[Dataset entries]

*** Block opens ***

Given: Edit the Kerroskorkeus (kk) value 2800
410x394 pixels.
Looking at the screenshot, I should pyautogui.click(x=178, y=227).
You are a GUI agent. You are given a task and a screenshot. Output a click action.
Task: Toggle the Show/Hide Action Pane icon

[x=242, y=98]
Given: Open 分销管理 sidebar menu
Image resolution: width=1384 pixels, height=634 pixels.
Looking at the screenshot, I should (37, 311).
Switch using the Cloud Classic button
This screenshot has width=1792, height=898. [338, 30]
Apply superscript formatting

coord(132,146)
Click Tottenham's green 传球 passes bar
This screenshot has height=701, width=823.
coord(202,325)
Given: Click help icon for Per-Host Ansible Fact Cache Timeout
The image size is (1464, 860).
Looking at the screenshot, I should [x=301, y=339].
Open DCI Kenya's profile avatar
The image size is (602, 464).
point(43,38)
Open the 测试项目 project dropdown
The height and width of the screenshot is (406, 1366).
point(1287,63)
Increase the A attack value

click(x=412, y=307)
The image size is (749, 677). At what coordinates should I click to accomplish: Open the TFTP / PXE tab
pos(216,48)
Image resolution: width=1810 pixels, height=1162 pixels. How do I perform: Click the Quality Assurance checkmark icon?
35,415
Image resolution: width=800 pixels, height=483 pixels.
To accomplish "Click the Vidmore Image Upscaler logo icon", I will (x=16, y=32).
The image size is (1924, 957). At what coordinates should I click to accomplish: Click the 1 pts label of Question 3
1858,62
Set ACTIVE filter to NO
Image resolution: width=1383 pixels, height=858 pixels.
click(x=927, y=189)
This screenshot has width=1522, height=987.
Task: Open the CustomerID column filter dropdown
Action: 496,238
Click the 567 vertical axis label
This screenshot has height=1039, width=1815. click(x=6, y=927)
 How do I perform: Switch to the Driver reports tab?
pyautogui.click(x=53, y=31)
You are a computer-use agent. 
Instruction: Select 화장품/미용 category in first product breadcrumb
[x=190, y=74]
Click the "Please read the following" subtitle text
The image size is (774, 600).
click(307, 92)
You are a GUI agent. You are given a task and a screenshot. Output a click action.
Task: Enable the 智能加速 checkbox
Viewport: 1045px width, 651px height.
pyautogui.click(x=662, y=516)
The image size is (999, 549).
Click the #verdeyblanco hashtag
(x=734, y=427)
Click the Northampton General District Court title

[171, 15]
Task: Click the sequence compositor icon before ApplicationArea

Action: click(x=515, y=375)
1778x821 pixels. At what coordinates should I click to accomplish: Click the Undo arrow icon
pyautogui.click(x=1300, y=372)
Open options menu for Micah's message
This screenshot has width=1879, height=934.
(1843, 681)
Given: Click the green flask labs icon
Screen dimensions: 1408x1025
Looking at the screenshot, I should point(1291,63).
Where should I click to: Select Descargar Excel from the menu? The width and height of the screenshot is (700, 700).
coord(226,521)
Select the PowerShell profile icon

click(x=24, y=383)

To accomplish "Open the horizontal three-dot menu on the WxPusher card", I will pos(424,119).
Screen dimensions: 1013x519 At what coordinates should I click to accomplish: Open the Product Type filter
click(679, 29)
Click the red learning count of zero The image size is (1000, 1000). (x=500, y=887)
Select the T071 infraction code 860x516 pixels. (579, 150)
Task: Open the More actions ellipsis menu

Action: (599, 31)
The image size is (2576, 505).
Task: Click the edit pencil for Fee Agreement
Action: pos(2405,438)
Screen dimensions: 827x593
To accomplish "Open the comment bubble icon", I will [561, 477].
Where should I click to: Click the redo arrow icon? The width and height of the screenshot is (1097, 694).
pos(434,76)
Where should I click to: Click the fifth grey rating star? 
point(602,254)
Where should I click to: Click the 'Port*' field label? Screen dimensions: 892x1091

*** Block closes ***

[Exercise aim]
From the entries above, list each line with "green" in it.

[Written answer]
Click Tottenham's green 传球 passes bar
Given: Click the green flask labs icon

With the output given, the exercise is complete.